Art Market Bubble? Not So Fast

Earlier this week I posted on some reports and commentary about the art market overheating with the potential of a bubble. When there is talk of a bubble, the discussion typically leads toward when the bubble will burst.

As many AW readers are aware, Michael Moses of the Mei Moses Art Indexes and Beautiful Asset Advisors reviews and comments on the art market on a regular basis. He is one of the more quoted experts in financial publications on financial returns and trends in the art market and I hold him and his expertise in high regard.

In talking with Mike, his collected data of repeat art sales shows there is no bubble for the art market in general. Mike stated to me that "our data clearly shows there is no bubble in the global art market. In fact our latest results show that the global art market has been basically flat for the last five years."

Mike continues "For example, even the post war sector only showed a 4% gain for 2015, which is hardly a bubble, and the only overheated part of the market were trophy purchases".

For those who follow the art market, many do realize the art market is made of many sectors and sub-groups. In discussing the overall art market with Mike, we find some sectors performing well and others not nearly as well. It is unfortunate that the general health of the market is reported about and defined only be a small group of works at the very top end of the market and not for the market as a whole.
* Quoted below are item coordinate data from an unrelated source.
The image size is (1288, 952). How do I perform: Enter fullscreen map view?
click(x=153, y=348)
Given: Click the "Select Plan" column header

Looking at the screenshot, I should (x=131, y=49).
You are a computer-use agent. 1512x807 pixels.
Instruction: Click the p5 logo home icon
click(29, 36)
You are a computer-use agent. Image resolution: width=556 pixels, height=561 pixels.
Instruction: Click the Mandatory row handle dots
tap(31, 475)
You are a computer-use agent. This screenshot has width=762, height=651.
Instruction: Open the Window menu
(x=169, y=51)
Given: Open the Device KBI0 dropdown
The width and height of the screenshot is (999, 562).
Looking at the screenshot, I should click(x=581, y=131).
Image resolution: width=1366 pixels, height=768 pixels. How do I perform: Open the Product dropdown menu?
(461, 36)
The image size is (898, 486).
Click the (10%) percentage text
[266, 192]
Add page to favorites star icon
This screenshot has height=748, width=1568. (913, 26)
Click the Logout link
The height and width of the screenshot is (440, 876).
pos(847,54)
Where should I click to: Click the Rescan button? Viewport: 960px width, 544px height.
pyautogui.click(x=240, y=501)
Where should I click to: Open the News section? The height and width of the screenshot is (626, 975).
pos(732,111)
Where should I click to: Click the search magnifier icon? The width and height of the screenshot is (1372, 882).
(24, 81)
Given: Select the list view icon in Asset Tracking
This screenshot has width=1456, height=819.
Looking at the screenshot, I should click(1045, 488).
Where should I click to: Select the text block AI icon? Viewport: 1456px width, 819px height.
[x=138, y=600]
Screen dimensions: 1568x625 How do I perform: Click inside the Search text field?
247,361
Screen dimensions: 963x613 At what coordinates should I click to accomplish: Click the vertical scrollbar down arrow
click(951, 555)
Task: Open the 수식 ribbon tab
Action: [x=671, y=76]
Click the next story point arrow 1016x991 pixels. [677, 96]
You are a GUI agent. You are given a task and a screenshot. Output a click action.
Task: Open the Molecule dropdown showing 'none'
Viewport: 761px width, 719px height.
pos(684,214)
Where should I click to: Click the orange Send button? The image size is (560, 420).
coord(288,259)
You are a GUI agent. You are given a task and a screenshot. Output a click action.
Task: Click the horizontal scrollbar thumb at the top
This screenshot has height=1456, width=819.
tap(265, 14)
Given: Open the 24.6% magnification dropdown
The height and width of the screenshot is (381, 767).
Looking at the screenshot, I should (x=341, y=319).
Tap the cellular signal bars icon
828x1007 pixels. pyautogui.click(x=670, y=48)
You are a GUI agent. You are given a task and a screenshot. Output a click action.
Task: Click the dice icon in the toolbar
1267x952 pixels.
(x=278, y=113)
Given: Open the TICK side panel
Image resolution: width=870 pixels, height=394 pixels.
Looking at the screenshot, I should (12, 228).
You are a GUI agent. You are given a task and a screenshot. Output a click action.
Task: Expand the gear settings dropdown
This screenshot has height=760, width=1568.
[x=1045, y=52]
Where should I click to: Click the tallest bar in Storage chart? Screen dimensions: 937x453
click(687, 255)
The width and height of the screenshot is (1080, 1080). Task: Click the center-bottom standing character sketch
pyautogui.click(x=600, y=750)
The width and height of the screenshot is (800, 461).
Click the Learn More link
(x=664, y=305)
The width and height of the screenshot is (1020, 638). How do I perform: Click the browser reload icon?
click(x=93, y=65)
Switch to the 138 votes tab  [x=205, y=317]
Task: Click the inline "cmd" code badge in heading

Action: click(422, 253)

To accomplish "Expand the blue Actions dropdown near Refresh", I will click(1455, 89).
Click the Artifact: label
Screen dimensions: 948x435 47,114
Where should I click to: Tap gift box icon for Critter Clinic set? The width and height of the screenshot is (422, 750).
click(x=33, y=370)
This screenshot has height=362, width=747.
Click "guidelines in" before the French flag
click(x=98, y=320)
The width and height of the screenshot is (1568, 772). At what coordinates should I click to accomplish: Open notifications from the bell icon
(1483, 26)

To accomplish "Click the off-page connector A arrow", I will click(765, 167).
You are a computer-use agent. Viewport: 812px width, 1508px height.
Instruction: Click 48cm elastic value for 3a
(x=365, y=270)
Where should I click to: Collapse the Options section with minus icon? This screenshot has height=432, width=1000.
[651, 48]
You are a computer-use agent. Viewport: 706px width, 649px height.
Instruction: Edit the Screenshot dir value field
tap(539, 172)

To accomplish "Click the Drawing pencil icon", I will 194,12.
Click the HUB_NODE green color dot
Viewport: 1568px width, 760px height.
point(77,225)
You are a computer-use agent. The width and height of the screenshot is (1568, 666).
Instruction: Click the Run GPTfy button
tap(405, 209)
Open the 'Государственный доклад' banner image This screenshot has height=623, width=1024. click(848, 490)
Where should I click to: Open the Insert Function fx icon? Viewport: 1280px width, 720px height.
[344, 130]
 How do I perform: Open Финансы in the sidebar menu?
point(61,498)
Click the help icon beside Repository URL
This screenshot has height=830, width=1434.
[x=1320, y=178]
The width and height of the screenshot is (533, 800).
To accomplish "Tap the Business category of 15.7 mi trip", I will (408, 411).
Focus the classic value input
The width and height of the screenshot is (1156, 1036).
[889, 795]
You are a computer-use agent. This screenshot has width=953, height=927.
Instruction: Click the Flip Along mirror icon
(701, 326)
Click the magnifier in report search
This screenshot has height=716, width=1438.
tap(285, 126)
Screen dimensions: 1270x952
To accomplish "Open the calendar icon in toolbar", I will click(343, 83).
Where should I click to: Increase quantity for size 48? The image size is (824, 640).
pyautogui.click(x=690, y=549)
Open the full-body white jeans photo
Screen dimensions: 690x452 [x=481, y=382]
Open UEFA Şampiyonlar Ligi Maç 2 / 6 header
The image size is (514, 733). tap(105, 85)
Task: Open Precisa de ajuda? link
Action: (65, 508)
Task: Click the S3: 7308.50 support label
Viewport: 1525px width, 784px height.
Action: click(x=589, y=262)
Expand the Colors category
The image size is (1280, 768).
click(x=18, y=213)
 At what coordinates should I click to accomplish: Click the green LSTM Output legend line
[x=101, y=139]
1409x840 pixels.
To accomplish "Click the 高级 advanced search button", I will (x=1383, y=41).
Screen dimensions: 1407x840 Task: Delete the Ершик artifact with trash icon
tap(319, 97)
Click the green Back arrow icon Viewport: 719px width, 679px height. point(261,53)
Mike substantiates his view with the idea that "during the last major bubble, 1985-1990, the Mei Moses Broad World Post War and Contemporary Index went up about 400%, while in the 5 year period of 2010 to 2015, it has only increased 30%. The Mei Moses World All Art Index increased only by 10%.

Mike relayed to me the Mei Moses Index added 15 works in 2015 that were purchased previously for more than $10 million to the World All Art database , and their average compound annual return (CAR) was 8.7%. Of these 15 works, 3 had a prior purchase price in excess of $30 million and had an average CAR of 6.8%. According to Mike, these returns are very respectable but they are not the making of bubble values.

What this means is, when we see art market bubble talk being promoted we should take a step back, look at the whole art market, and its various sub-sectors to determine trend clarity and what is actually happening.